Всю остальную часть экспозиции составляют работы начинающих и не очень художников вроде меня. Среди них встречаются самые разные жанры и от этого слегка рябит в глазах. Наверное, организаторам стоило продумать этот момент заранее – выбрать только представителей одного направления или разделить всех по разным секциям. Сейчас же здесь творится полный бардак – это заметно по слегка растерянным лицам прибывающих посетителей. Меня опять начинает подташнивать и я направляюсь к выходу – подышать воздухом. Хорошо, что у меня есть возможность посмотреть на демо-версию персональной выставки. Не представляю, что со мной будет, когда я до нее доживу. С ума сойду, наверное.
Спустя какое-то время, замерзнув под противным серым дождем, я возвращаюсь в теплое и душное помещение. Как и предполагалось, основное действие происходит в центре, около профессиональных работ. Там уже вовсю фотографируют и берут интервью. Некоторые журналисты, представляющие специализированные издания, оценивают свежих художников. Меня не ищет никто. Иду к Джеймсу, чтобы подышать атмосферой его триумфа, но ошибаюсь. Основная масса людей стоит не в центре, а левее, между Джеймсом и Леони. Вспышки, вспышки, вспышки. Все ждут автора этих работ, а Джеймс успевает раньше всех выхватить своей крепкой рукой из толпы девушку в черном платье. Все смотрят на меня, а я опять краснею. У меня получилось.
20. Цвет суперзвезды
В колледж я возвращаюсь уже суперзвездой. Не знаю, что произошло в тот момент, когда я вышла подышать воздухом, но вернулась я в статусе главной кисти современного искусства. Большая часть критиков единогласно выступила за увенчание меня лаврами триумфатора Ежегодной выставки современного искусства, а наше учебное заведение было удостоено почетного звания кузницы талантов, так как сразу трое представителей колледжа засветились на этом празднике изобразительного искусства. Больше меня и моей мамы радуется только Джеймс, потому что его суровая и придирчивая лондонская пресса считает моим личным сенсеем. Мы никого не разубеждаем и делим лавры на двоих.

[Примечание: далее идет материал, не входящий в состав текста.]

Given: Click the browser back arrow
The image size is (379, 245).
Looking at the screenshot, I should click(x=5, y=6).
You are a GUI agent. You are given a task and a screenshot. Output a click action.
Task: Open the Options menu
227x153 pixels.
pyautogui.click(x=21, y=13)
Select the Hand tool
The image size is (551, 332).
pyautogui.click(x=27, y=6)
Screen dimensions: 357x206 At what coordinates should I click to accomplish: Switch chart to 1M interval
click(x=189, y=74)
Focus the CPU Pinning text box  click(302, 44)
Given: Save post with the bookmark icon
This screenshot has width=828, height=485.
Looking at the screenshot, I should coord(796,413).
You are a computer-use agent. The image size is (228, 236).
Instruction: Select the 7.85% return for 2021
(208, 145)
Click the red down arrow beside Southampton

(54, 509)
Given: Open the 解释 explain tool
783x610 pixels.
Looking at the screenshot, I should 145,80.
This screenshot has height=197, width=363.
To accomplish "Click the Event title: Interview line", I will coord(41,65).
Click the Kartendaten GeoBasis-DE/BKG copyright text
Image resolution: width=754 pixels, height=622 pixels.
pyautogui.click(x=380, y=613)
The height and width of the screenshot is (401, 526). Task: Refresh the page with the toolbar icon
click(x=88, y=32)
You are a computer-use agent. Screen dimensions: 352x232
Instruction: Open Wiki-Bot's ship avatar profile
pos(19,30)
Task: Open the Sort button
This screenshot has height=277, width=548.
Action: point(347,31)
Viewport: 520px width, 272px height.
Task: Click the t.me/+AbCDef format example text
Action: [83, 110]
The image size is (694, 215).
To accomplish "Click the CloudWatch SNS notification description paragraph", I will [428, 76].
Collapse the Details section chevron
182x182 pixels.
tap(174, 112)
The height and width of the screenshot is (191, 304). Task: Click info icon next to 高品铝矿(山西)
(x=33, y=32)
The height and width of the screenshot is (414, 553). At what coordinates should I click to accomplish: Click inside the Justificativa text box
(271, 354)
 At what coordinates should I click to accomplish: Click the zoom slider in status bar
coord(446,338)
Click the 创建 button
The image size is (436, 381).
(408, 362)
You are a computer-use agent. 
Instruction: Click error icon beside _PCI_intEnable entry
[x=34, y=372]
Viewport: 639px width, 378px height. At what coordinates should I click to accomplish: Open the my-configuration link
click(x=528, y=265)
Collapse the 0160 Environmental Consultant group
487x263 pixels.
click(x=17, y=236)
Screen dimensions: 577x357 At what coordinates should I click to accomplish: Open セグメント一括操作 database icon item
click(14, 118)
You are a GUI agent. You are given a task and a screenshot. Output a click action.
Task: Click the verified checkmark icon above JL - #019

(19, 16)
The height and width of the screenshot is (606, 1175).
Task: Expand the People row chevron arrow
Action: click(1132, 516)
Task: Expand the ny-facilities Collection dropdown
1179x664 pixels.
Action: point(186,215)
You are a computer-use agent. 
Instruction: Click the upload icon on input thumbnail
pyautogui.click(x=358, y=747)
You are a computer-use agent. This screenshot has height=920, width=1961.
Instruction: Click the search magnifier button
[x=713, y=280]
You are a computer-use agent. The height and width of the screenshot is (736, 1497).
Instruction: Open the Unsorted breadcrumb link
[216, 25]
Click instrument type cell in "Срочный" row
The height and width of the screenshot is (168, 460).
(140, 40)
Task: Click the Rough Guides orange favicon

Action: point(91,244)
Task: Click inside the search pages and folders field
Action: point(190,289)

Особое внимание и большинство рецензий посвящены нашему с Алексисом портрету на Лондонском мосту. Все-таки британцы слишком щепетильно относятся к своей культуре. После этой выставки на меня посыпались заказы на портреты в этом стиле. Никогда бы не подумала, что стану богатой благодаря той фотографии. Несмотря на то, что прошла всего лишь неделя, новость о моем успехе распространилась далеко за пределами города и я получаю все новые звонки, сообщения, электронные письма с поздравлениями. Молчит лишь только Ян – либо он обиделся, узнав на портрете меня и Алексиса, либо у него проблемы со связью. Как бы то ни было – я молодец, я талант!
Нельзя сказать, что этот триумф имеет только положительные стороны, нет. Преподаватели в колледже теперь требуют от меня чуть больше, ведь мое новое положение обязывает быть лучше всех остальных студентов на постоянной основе. Опять же – не все студенты готовы смириться с моим ранним признанием и я то и дело чувствую уколы их завистливых взглядов, сталкивающихся с моей кармой. Большое количество заказов съедает все свободное время, которое расписано на несколько месяцев вперед (и это при том, что я иногда отказываю людям. Например, не берусь рисовать домашних питомцев) и спустя первые 7 дней мне уже кажется, что я немножко задыхаюсь. Я уже давно не видела Алексиса и сильно соскучилась. В конце концов он стоит у источника моего вдохновения.
Джеймс не теряет времени, его работы сильно поднялись в цене, а одна картина даже будет выставлена в Лувре! Мой приятель все чаще пропускает занятия и мне приходится обедать в одиночестве. На фоне всего этого мне хочется сбежать домой, в Москву, но прямо сейчас нельзя. После высокой оценки критиков Лондонская Галерея предоставляет мне шанс провести однодневную выставку в рамках проекта «Свежие руки». Вроде бы я должна радоваться, но я слишком устала. Все-таки успех должен приходить постепенно, иначе это слишком сильно бьет по голове.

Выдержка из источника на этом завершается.